Вечером, когда измученные работой пленные лежали на нарах, Юрась спросил:
— Вас как взяли в плен, товарищ Кротов? Раненым?
— Не зови ты меня, сынок, товарищем, — отозвался Кротов. — Немцы от этого слова чумеют. Зови просто дядя Егор. А взяли меня совсем не раненым, забрали здоровехонького, целехонького, голыми руками, как птенчика из гнезда. Да… — Он умолк, должно быть переживая вновь свою недавнюю беду. — А было дело вот как, — услышал снова Юрась его сиплый голос. — Попали мы в окружение, пошел я в разведку, отбился от своих и плутал голодный в лесу, может, неделю, а может, и боле. На который-то лень вышел я под вечер к хутору. Дождался в кустах ночи, постучался в хату. Пустила меня хозяйка переночевать, успокоила: гадов нет, не появлялись еще. Два дня я у нее прожил, ел досыта, спал в тепле. Только стала меня совесть поедом есть: товарищи мои бьются, кровью умываются, а я чаи распиваю, топориком тюкаю — забор хозяйке лажу. В общем, выбрал я ночь потемнее, дала мне она мужнюю тужурку, кепку старую, сухарей, сала не пожалела. Стал я пробираться на восток, к своим. Шагал, конечное дело, ночью, днем в лесу отсыпался. Как-то на рассвете выхожу к окраине, как говорится, населенного пункта. Гляжу — не деревня это, похоже — городишко. Вот уж, думаю, некстати: в городе немцев, поди, что тараканов за печкой. Поблизости домик стоит, двор забором деревянным обнесен. Подошел к забору, слышу, во дворе — вжик-вжик… вжик-вжик… Глянул в щелку — парень рубанком доски стругает. Ладно так работает, видать, в охотку. Вот, думаю, повезло: на рабочего человека наткнулся. Разузнаю у него, где фронт, пережду дотемна — и снова в путь-дорогу…

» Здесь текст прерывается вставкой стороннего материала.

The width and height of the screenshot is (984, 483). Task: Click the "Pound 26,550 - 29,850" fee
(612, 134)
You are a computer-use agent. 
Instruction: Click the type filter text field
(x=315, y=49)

Стукнул в калитку, парень открывает, ничего не спрашивает. Без слов обо всем догадался.
Завел он меня в сарай, принес хлеба, молока — угощает. Ем я, а сам жду, когда вопросы будут. И точно.

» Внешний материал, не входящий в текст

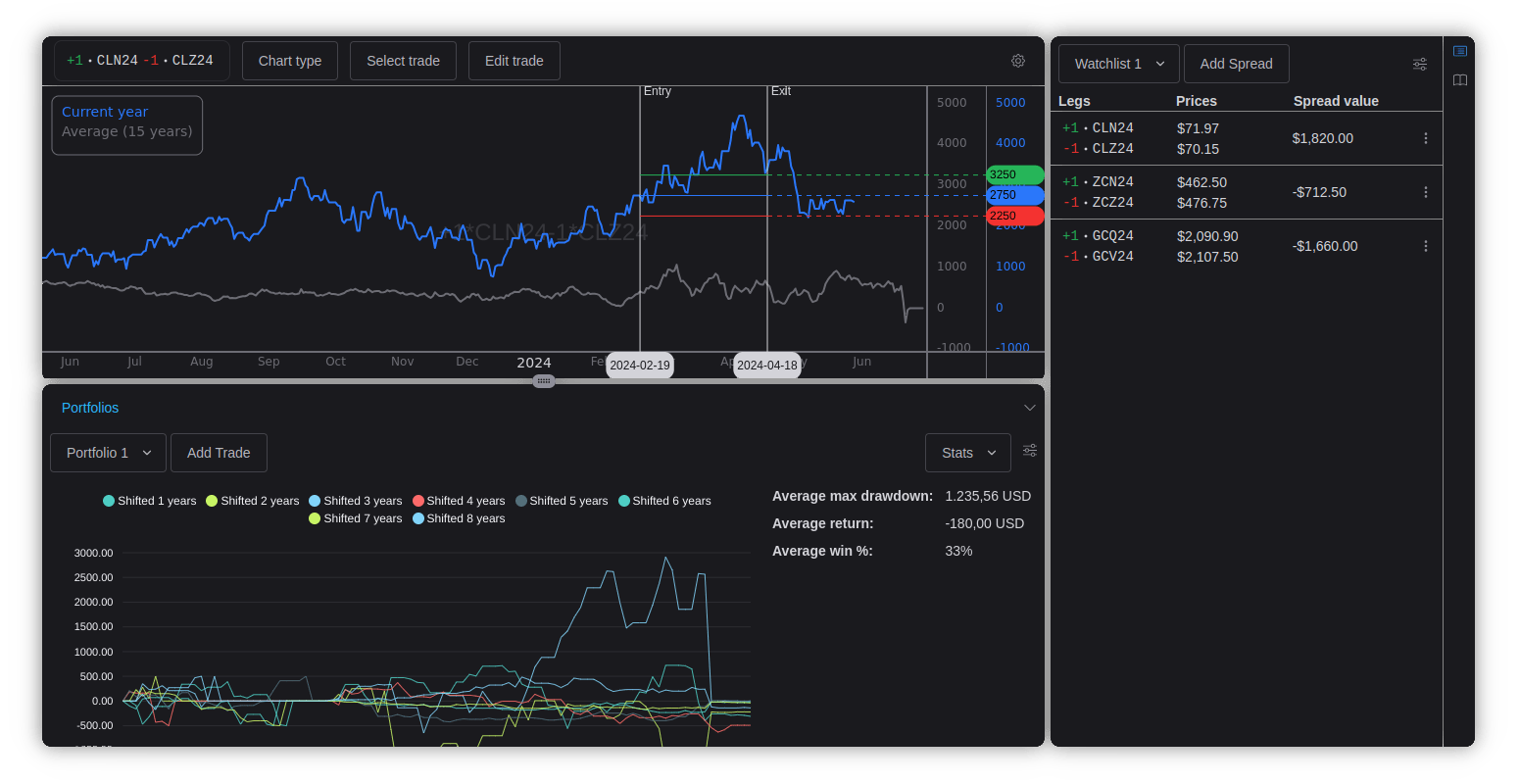Screen dimensions: 1519x784
Task: Open chart settings gear icon
Action: (x=1018, y=61)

— Кем в армии был? — спрашивает. — До войны чем занимался?
Отвечаю ему: "В армии связистом был, а до войны на заводе фрезеровщиком работал". Потом он говорит:
"Славные у тебя на руке часики. Поди, немало за них дал?" А я за них ничего не давал, это мне премия от завода была.
Съел я хлеб, выпил молоко — хозяин подушку принес из дому. "Отсыпайся, — говорит, — потому неизвестно, когда теперь снова на подушке спать будешь". И так это заботливо сено под голову мне подложил, тужуркой моей меня накрыл. И пошей из сарая. Слышу, замок на дверь навешивает. "Хитер, — смекаю, — человек. Раз замок висит, кому в голову придет, что здесь кто-то прячется?"
Заснул я, как в омут провалился. Не помню, сколько спал, только проснулся оттого, что кто-то меня за плечи трясет. В полутьме вижу, хозяин стоит надо мной, улыбается приветливо, рот от уха до уха растянут.
— Каково спалось? — спрашивает. — Не серчай, что разбудил. Дело того требует.
Тут он отошел в сторону, и показалось мне, что я еще сплю и сон страшный вижу: стоят у двери два фашиста, автоматы наизготовку! Бросились они меня обыскивать, ничего не нашли, а все равно один гад пнул ногой в живот. А я-то, веришь ли, о чем подумал? Хозяина пожалел! Не пощадят, дескать, его фашисты: красноармейца укрыл.
"Прости, — говорю, — добрый человек, из-за меня ты в беду попал!" А он схватил мою тужурку и на себя напяливает. "И часики, — говорит, — сымай. Они тебе боле ни к чему!"